**Written exercise:** Rewrite these lines so that "progress slider" becomes "seek bar" and everything else stays as it is.

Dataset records

☆ ☆ ☆ ☆

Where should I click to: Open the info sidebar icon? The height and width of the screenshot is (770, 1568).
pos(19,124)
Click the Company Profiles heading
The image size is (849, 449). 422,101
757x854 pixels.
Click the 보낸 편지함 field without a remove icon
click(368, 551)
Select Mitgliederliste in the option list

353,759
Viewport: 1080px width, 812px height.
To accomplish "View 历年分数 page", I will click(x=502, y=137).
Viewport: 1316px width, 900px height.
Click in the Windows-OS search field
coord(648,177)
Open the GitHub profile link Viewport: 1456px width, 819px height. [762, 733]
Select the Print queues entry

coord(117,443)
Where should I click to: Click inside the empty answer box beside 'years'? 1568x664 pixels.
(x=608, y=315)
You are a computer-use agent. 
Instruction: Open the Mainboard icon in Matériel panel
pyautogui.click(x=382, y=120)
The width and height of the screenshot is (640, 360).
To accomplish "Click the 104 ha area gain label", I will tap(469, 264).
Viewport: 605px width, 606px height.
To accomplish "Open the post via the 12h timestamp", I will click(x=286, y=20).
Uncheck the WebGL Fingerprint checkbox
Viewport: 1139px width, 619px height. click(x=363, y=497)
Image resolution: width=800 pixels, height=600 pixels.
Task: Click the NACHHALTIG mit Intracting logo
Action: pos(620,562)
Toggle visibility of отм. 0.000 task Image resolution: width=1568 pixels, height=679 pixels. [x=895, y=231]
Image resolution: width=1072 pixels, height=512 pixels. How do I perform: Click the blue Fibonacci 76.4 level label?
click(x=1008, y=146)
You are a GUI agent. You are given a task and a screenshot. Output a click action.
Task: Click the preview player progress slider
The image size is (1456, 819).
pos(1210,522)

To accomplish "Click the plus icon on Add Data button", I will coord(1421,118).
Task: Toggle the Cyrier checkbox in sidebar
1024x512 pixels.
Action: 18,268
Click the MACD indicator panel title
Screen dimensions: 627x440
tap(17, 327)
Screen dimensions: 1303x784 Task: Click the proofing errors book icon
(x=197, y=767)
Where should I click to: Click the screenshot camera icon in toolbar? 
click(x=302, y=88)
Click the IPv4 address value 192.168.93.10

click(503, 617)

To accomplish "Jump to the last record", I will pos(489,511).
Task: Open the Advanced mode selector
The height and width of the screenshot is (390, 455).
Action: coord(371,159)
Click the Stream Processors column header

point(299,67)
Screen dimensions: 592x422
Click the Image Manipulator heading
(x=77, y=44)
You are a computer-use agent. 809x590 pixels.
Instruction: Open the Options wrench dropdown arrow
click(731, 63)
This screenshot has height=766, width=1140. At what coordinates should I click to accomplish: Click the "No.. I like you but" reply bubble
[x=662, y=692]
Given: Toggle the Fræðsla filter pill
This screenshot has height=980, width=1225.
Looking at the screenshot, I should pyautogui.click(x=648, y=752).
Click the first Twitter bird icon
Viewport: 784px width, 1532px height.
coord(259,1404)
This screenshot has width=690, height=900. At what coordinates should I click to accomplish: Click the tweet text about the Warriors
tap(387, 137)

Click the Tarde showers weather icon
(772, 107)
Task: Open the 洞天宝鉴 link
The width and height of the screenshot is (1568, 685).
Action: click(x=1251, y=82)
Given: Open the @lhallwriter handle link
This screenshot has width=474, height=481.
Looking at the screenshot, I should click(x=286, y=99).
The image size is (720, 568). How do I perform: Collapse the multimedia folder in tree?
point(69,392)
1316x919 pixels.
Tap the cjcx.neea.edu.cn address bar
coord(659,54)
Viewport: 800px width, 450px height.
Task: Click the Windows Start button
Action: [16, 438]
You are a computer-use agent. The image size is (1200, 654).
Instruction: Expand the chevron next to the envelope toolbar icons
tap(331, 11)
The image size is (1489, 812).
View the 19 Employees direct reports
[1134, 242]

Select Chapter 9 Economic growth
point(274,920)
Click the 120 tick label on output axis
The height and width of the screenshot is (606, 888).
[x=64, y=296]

☆ ☆ ☆ ☆

**Result below:**
Where should I click to: Open the info sidebar icon? The height and width of the screenshot is (770, 1568).
pos(19,124)
Click the Company Profiles heading
The image size is (849, 449). 422,101
757x854 pixels.
Click the 보낸 편지함 field without a remove icon
click(368, 551)
Select Mitgliederliste in the option list

353,759
Viewport: 1080px width, 812px height.
To accomplish "View 历年分数 page", I will click(x=502, y=137).
Viewport: 1316px width, 900px height.
Click in the Windows-OS search field
coord(648,177)
Open the GitHub profile link Viewport: 1456px width, 819px height. [762, 733]
Select the Print queues entry

coord(117,443)
Where should I click to: Click inside the empty answer box beside 'years'? 1568x664 pixels.
(x=608, y=315)
You are a computer-use agent. 
Instruction: Open the Mainboard icon in Matériel panel
pyautogui.click(x=382, y=120)
The width and height of the screenshot is (640, 360).
To accomplish "Click the 104 ha area gain label", I will tap(469, 264).
Viewport: 605px width, 606px height.
To accomplish "Open the post via the 12h timestamp", I will click(x=286, y=20).
Uncheck the WebGL Fingerprint checkbox
Viewport: 1139px width, 619px height. click(x=363, y=497)
Image resolution: width=800 pixels, height=600 pixels.
Task: Click the NACHHALTIG mit Intracting logo
Action: pos(620,562)
Toggle visibility of отм. 0.000 task Image resolution: width=1568 pixels, height=679 pixels. [x=895, y=231]
Image resolution: width=1072 pixels, height=512 pixels. How do I perform: Click the blue Fibonacci 76.4 level label?
click(x=1008, y=146)
You are a GUI agent. You are given a task and a screenshot. Output a click action.
Task: Click the preview player seek bar
The image size is (1456, 819).
pos(1210,522)

To accomplish "Click the plus icon on Add Data button", I will coord(1421,118).
Task: Toggle the Cyrier checkbox in sidebar
1024x512 pixels.
Action: 18,268
Click the MACD indicator panel title
Screen dimensions: 627x440
tap(17, 327)
Screen dimensions: 1303x784 Task: Click the proofing errors book icon
(x=197, y=767)
Where should I click to: Click the screenshot camera icon in toolbar? 
click(x=302, y=88)
Click the IPv4 address value 192.168.93.10

click(503, 617)

To accomplish "Jump to the last record", I will pos(489,511).
Task: Open the Advanced mode selector
The height and width of the screenshot is (390, 455).
Action: coord(371,159)
Click the Stream Processors column header

point(299,67)
Screen dimensions: 592x422
Click the Image Manipulator heading
(x=77, y=44)
You are a computer-use agent. 809x590 pixels.
Instruction: Open the Options wrench dropdown arrow
click(731, 63)
This screenshot has height=766, width=1140. At what coordinates should I click to accomplish: Click the "No.. I like you but" reply bubble
[x=662, y=692]
Given: Toggle the Fræðsla filter pill
This screenshot has height=980, width=1225.
Looking at the screenshot, I should pyautogui.click(x=648, y=752).
Click the first Twitter bird icon
Viewport: 784px width, 1532px height.
coord(259,1404)
This screenshot has width=690, height=900. At what coordinates should I click to accomplish: Click the tweet text about the Warriors
tap(387, 137)

Click the Tarde showers weather icon
(772, 107)
Task: Open the 洞天宝鉴 link
The width and height of the screenshot is (1568, 685).
Action: click(x=1251, y=82)
Given: Open the @lhallwriter handle link
This screenshot has width=474, height=481.
Looking at the screenshot, I should click(x=286, y=99).
The image size is (720, 568). How do I perform: Collapse the multimedia folder in tree?
point(69,392)
1316x919 pixels.
Tap the cjcx.neea.edu.cn address bar
coord(659,54)
Viewport: 800px width, 450px height.
Task: Click the Windows Start button
Action: [16, 438]
You are a computer-use agent. The image size is (1200, 654).
Instruction: Expand the chevron next to the envelope toolbar icons
tap(331, 11)
The image size is (1489, 812).
View the 19 Employees direct reports
[1134, 242]

Select Chapter 9 Economic growth
point(274,920)
Click the 120 tick label on output axis
The height and width of the screenshot is (606, 888).
[x=64, y=296]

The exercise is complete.